> [Data listing]
★ ★ ★ ★ ★

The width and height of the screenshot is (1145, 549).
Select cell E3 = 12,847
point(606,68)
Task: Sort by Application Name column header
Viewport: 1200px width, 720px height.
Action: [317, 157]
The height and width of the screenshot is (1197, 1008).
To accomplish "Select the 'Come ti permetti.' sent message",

★ ★ ★ ★ ★

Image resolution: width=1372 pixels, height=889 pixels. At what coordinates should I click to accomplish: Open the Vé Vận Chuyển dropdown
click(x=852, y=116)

★ ★ ★ ★ ★

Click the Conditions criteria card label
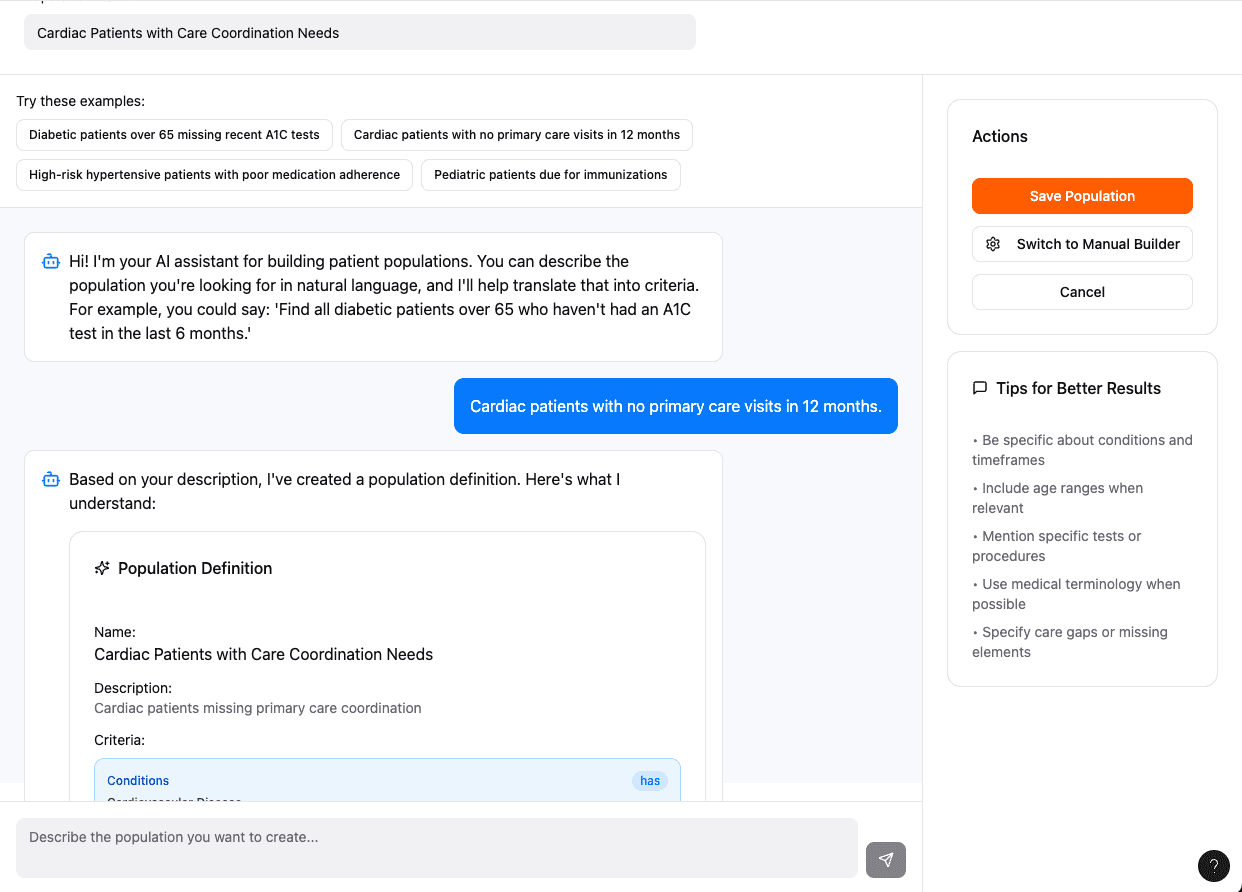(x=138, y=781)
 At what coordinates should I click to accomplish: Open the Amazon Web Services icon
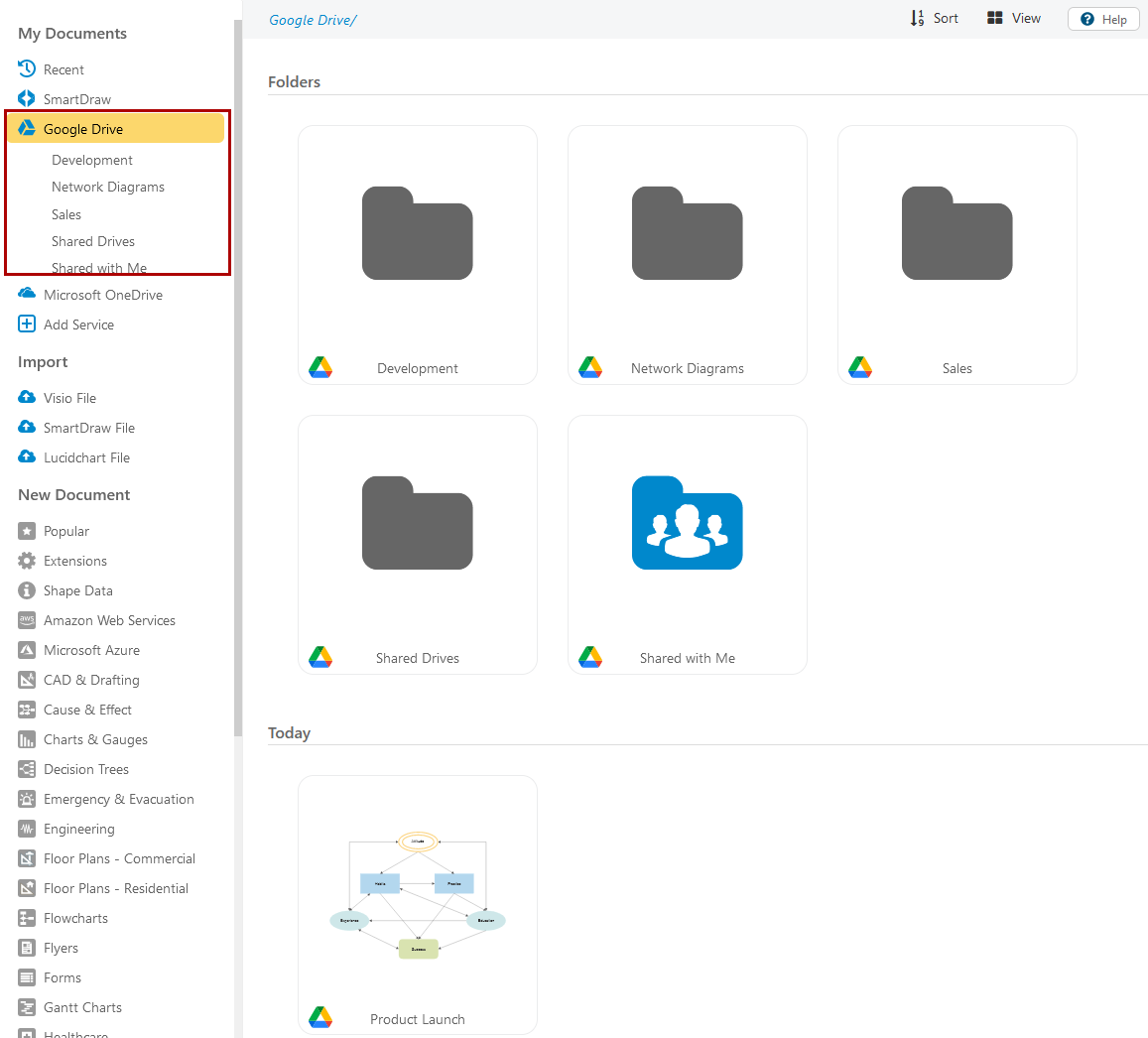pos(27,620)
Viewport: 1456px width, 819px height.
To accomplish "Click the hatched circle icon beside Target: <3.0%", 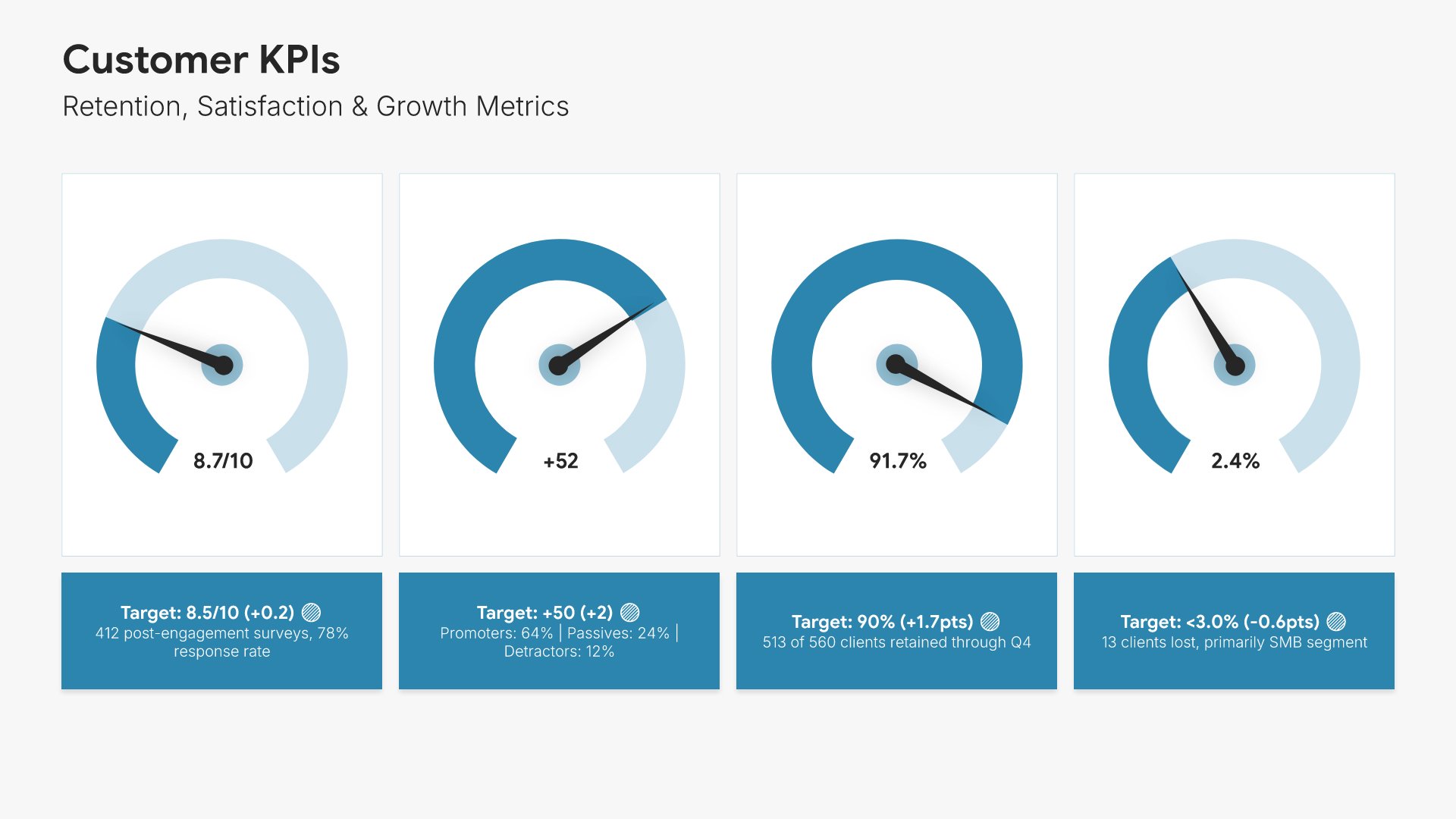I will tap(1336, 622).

★ ★ ★ ★ ★

> [What this task involves] In the listing above, find the line with "The height and" and the line with "the 'Come ti", then reproduce both and every line between them exactly.

> [Written response]
The height and width of the screenshot is (1197, 1008).
To accomplish "Select the 'Come ti permetti.' sent message",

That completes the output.